An exact transcript of all the records is the expected answer.
----
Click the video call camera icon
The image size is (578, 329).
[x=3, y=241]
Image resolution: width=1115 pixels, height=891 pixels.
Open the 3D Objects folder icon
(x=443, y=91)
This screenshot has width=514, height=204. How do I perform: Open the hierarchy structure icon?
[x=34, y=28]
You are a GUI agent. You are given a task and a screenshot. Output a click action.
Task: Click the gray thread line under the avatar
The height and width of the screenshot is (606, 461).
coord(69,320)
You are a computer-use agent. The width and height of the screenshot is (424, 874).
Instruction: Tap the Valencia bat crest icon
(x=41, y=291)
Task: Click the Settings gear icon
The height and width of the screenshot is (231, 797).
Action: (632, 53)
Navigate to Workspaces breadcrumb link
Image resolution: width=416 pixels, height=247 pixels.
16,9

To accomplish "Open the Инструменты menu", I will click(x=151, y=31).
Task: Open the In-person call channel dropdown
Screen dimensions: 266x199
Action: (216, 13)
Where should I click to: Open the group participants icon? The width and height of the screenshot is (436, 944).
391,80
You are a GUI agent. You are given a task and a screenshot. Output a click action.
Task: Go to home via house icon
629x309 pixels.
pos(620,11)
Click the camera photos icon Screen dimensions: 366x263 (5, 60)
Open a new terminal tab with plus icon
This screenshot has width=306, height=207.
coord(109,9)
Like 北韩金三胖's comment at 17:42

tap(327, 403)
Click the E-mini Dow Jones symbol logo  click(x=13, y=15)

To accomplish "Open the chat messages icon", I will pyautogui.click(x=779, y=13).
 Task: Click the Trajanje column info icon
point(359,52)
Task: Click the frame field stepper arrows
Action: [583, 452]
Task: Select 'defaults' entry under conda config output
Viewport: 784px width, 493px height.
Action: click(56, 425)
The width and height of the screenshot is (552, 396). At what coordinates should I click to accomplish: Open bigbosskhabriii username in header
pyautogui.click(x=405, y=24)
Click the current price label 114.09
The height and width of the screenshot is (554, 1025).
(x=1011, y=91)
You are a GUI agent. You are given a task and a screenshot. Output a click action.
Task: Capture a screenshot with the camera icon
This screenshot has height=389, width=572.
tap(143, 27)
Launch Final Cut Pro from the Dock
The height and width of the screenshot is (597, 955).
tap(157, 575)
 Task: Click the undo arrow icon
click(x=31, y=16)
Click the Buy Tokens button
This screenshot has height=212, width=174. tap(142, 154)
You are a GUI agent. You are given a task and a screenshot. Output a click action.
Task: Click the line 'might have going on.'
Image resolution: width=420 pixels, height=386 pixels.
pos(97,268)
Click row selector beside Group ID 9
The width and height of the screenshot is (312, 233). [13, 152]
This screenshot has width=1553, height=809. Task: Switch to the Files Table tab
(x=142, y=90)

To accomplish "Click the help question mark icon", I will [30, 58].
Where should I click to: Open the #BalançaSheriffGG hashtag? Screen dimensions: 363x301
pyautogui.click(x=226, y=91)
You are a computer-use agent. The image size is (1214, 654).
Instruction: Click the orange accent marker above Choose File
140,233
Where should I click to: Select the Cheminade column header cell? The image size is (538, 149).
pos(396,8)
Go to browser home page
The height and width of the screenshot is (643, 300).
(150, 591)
----
### [Answer to the exercise]
Click the video call camera icon
The image size is (578, 329).
[x=3, y=241]
Image resolution: width=1115 pixels, height=891 pixels.
Open the 3D Objects folder icon
(x=443, y=91)
This screenshot has width=514, height=204. How do I perform: Open the hierarchy structure icon?
[x=34, y=28]
You are a GUI agent. You are given a task and a screenshot. Output a click action.
Task: Click the gray thread line under the avatar
The height and width of the screenshot is (606, 461).
coord(69,320)
You are a computer-use agent. The width and height of the screenshot is (424, 874).
Instruction: Tap the Valencia bat crest icon
(x=41, y=291)
Task: Click the Settings gear icon
The height and width of the screenshot is (231, 797).
Action: (632, 53)
Navigate to Workspaces breadcrumb link
Image resolution: width=416 pixels, height=247 pixels.
16,9

To accomplish "Open the Инструменты menu", I will click(x=151, y=31).
Task: Open the In-person call channel dropdown
Screen dimensions: 266x199
Action: (216, 13)
Where should I click to: Open the group participants icon? The width and height of the screenshot is (436, 944).
391,80
You are a GUI agent. You are given a task and a screenshot. Output a click action.
Task: Go to home via house icon
629x309 pixels.
pos(620,11)
Click the camera photos icon Screen dimensions: 366x263 (5, 60)
Open a new terminal tab with plus icon
This screenshot has width=306, height=207.
coord(109,9)
Like 北韩金三胖's comment at 17:42

tap(327, 403)
Click the E-mini Dow Jones symbol logo  click(x=13, y=15)

To accomplish "Open the chat messages icon", I will pyautogui.click(x=779, y=13).
 Task: Click the Trajanje column info icon
point(359,52)
Task: Click the frame field stepper arrows
Action: [583, 452]
Task: Select 'defaults' entry under conda config output
Viewport: 784px width, 493px height.
Action: click(56, 425)
The width and height of the screenshot is (552, 396). At what coordinates should I click to accomplish: Open bigbosskhabriii username in header
pyautogui.click(x=405, y=24)
Click the current price label 114.09
The height and width of the screenshot is (554, 1025).
(x=1011, y=91)
You are a GUI agent. You are given a task and a screenshot. Output a click action.
Task: Capture a screenshot with the camera icon
This screenshot has height=389, width=572.
tap(143, 27)
Launch Final Cut Pro from the Dock
The height and width of the screenshot is (597, 955).
tap(157, 575)
 Task: Click the undo arrow icon
click(x=31, y=16)
Click the Buy Tokens button
This screenshot has height=212, width=174. tap(142, 154)
You are a GUI agent. You are given a task and a screenshot. Output a click action.
Task: Click the line 'might have going on.'
Image resolution: width=420 pixels, height=386 pixels.
pos(97,268)
Click row selector beside Group ID 9
The width and height of the screenshot is (312, 233). [13, 152]
This screenshot has width=1553, height=809. Task: Switch to the Files Table tab
(x=142, y=90)

To accomplish "Click the help question mark icon", I will [30, 58].
Where should I click to: Open the #BalançaSheriffGG hashtag? Screen dimensions: 363x301
pyautogui.click(x=226, y=91)
You are a computer-use agent. The image size is (1214, 654).
Instruction: Click the orange accent marker above Choose File
140,233
Where should I click to: Select the Cheminade column header cell? The image size is (538, 149).
pos(396,8)
Go to browser home page
The height and width of the screenshot is (643, 300).
(150, 591)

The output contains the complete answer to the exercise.